Written task => Reproduce without alteration the stretch of the listing from the line containing "What do you see at coordinates (38, 136)" through the line containing "y-tick-label: 李诗彤 is", including both of those lines.

Data for processing =>
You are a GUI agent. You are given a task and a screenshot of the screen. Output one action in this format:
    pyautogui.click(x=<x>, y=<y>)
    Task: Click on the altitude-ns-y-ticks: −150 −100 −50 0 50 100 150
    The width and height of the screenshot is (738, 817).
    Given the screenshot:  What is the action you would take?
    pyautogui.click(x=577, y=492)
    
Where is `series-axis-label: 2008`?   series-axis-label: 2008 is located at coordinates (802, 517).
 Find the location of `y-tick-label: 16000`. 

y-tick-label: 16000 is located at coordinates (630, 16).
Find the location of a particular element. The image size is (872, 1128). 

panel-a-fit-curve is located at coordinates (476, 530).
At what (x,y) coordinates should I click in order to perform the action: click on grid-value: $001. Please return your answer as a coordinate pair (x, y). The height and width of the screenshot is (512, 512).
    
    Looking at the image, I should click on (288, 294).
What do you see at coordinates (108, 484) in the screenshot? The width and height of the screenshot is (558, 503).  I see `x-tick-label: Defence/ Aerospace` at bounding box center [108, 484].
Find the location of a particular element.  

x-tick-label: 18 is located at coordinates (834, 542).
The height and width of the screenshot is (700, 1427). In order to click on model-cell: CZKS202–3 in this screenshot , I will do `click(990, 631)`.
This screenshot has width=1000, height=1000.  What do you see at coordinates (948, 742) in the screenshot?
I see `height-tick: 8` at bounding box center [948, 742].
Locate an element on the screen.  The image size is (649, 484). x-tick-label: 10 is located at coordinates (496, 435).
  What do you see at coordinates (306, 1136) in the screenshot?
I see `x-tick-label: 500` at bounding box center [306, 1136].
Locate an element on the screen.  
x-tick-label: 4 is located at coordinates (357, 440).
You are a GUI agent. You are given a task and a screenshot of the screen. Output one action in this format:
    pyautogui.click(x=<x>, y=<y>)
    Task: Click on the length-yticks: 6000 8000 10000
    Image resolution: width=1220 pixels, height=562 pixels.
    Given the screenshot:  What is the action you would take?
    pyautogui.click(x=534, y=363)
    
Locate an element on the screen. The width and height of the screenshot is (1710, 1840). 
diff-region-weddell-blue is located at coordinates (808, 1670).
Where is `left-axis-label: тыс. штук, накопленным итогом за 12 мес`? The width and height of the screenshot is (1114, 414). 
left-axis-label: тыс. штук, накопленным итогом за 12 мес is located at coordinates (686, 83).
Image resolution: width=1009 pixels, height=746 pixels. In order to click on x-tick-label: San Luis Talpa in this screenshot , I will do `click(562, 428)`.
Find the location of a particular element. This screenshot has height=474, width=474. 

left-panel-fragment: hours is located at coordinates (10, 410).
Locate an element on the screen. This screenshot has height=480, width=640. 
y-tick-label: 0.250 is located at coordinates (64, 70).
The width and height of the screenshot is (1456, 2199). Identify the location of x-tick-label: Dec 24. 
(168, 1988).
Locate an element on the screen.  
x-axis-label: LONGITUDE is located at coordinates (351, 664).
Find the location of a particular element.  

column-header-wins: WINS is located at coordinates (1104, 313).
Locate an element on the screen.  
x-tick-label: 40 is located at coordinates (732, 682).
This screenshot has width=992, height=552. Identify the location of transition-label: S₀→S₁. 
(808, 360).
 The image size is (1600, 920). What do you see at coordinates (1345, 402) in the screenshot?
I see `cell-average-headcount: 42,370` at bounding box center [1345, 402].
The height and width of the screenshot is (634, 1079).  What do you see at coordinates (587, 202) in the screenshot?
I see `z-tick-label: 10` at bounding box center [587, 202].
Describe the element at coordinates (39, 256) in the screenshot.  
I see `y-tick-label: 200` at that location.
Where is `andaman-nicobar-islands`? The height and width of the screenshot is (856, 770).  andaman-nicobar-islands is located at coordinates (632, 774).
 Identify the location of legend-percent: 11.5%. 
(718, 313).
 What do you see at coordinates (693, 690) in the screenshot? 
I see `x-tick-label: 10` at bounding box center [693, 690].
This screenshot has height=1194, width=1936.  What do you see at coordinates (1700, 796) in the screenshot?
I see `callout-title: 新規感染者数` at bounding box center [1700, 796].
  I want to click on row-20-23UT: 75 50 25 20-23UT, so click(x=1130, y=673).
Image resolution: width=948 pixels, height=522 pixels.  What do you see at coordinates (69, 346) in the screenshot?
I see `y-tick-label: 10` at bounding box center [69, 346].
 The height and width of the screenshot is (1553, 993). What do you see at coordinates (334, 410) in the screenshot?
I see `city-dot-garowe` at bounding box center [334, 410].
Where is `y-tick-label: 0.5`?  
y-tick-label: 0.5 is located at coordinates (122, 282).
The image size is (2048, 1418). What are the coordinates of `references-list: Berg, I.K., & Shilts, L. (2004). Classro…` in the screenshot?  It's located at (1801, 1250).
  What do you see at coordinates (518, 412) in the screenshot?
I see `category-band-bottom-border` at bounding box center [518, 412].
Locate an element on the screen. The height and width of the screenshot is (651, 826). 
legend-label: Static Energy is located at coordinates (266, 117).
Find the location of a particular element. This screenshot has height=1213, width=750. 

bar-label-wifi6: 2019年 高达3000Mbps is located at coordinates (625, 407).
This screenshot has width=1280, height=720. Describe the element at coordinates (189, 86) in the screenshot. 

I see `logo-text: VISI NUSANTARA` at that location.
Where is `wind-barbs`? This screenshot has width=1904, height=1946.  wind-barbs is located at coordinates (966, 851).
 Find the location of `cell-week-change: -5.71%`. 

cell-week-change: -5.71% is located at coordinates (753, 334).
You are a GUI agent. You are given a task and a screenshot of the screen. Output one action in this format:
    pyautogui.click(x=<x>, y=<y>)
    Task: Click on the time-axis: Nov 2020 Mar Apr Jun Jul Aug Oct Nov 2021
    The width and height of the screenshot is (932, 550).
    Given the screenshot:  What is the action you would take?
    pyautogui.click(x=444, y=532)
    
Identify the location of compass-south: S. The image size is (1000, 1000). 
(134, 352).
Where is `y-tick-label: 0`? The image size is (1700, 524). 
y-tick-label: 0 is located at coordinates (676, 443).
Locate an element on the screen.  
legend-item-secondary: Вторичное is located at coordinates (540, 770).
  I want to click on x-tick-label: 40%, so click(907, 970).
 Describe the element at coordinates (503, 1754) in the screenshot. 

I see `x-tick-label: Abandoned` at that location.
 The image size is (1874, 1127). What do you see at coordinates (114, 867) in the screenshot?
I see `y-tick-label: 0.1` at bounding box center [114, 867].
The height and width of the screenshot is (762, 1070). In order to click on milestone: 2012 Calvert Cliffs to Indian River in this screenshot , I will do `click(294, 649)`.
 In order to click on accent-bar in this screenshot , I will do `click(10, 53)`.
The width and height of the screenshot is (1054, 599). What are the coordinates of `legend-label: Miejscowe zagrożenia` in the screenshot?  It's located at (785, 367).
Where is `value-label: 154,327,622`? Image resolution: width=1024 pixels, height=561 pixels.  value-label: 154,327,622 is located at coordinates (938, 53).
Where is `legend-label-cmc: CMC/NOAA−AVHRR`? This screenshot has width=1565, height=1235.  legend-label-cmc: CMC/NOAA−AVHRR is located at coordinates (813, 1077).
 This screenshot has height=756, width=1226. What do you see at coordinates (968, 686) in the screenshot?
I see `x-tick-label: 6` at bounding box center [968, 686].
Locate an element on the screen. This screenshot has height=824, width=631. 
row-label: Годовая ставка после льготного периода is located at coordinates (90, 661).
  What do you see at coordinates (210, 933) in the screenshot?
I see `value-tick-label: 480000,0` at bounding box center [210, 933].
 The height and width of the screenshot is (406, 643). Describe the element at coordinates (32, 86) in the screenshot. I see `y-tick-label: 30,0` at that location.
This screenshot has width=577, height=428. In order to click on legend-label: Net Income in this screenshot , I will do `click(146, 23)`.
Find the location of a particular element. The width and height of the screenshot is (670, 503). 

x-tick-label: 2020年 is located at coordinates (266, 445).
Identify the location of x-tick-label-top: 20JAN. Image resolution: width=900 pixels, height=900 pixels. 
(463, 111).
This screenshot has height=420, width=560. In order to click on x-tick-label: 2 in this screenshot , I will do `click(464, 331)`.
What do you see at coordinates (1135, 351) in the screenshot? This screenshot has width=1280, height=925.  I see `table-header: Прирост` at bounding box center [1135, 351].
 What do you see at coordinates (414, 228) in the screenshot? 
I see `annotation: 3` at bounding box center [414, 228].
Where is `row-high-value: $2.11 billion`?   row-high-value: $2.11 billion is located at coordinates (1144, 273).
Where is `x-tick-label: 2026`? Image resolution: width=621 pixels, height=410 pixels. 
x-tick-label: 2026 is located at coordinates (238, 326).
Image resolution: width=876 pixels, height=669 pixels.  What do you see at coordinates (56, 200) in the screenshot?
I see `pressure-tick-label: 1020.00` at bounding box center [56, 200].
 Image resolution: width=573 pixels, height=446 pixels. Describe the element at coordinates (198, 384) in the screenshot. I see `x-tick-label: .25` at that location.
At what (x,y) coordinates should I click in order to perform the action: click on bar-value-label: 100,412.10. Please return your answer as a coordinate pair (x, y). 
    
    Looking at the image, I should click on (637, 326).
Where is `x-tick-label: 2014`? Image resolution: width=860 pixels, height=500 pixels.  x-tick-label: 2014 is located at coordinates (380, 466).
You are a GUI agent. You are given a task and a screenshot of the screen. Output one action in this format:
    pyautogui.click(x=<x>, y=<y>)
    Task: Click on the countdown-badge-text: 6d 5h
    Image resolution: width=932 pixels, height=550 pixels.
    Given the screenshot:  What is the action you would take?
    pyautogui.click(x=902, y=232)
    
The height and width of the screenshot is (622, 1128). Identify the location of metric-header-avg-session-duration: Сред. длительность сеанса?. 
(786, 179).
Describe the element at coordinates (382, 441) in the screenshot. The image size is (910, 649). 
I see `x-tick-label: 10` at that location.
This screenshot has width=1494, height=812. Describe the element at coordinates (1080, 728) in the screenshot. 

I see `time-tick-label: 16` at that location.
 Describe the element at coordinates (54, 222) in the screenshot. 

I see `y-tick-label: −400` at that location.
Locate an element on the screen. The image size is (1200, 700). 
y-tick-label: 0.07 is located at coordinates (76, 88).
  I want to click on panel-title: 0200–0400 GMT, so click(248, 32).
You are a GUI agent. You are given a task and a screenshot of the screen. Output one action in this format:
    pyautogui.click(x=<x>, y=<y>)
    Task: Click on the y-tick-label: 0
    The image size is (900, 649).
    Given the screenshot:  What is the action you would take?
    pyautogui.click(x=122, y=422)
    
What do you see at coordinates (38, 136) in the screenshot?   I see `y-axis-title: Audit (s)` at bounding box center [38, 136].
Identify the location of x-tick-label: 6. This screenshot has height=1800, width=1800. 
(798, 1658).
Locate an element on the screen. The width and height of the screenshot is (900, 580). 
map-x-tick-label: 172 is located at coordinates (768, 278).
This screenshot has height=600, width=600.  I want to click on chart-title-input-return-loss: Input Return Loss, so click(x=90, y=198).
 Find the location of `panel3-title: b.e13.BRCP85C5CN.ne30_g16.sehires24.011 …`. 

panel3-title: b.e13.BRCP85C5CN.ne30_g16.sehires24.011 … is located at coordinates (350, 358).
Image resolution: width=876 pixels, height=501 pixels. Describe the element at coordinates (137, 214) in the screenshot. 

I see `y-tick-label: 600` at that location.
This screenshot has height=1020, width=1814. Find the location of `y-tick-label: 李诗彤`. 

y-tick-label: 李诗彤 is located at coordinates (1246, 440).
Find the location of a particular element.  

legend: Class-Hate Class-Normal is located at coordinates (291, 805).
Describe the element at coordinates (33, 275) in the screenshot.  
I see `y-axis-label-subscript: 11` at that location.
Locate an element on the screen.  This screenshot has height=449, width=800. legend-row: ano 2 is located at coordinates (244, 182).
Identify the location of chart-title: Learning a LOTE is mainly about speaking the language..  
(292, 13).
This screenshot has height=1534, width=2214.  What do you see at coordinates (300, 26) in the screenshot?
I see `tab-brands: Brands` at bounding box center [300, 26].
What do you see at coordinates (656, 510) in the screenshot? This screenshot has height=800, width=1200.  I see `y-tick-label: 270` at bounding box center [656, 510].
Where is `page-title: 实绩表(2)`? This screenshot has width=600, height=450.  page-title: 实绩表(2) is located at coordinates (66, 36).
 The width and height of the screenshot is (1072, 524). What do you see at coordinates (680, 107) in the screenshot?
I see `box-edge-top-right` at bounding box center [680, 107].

Solution for this problem =>
What do you see at coordinates (38, 136) in the screenshot?   I see `y-axis-title: Audit (s)` at bounding box center [38, 136].
Identify the location of x-tick-label: 6. This screenshot has height=1800, width=1800. 
(798, 1658).
Locate an element on the screen. The width and height of the screenshot is (900, 580). 
map-x-tick-label: 172 is located at coordinates (768, 278).
This screenshot has height=600, width=600.  I want to click on chart-title-input-return-loss: Input Return Loss, so click(x=90, y=198).
 Find the location of `panel3-title: b.e13.BRCP85C5CN.ne30_g16.sehires24.011 …`. 

panel3-title: b.e13.BRCP85C5CN.ne30_g16.sehires24.011 … is located at coordinates (350, 358).
Image resolution: width=876 pixels, height=501 pixels. Describe the element at coordinates (137, 214) in the screenshot. 

I see `y-tick-label: 600` at that location.
This screenshot has height=1020, width=1814. Find the location of `y-tick-label: 李诗彤`. 

y-tick-label: 李诗彤 is located at coordinates (1246, 440).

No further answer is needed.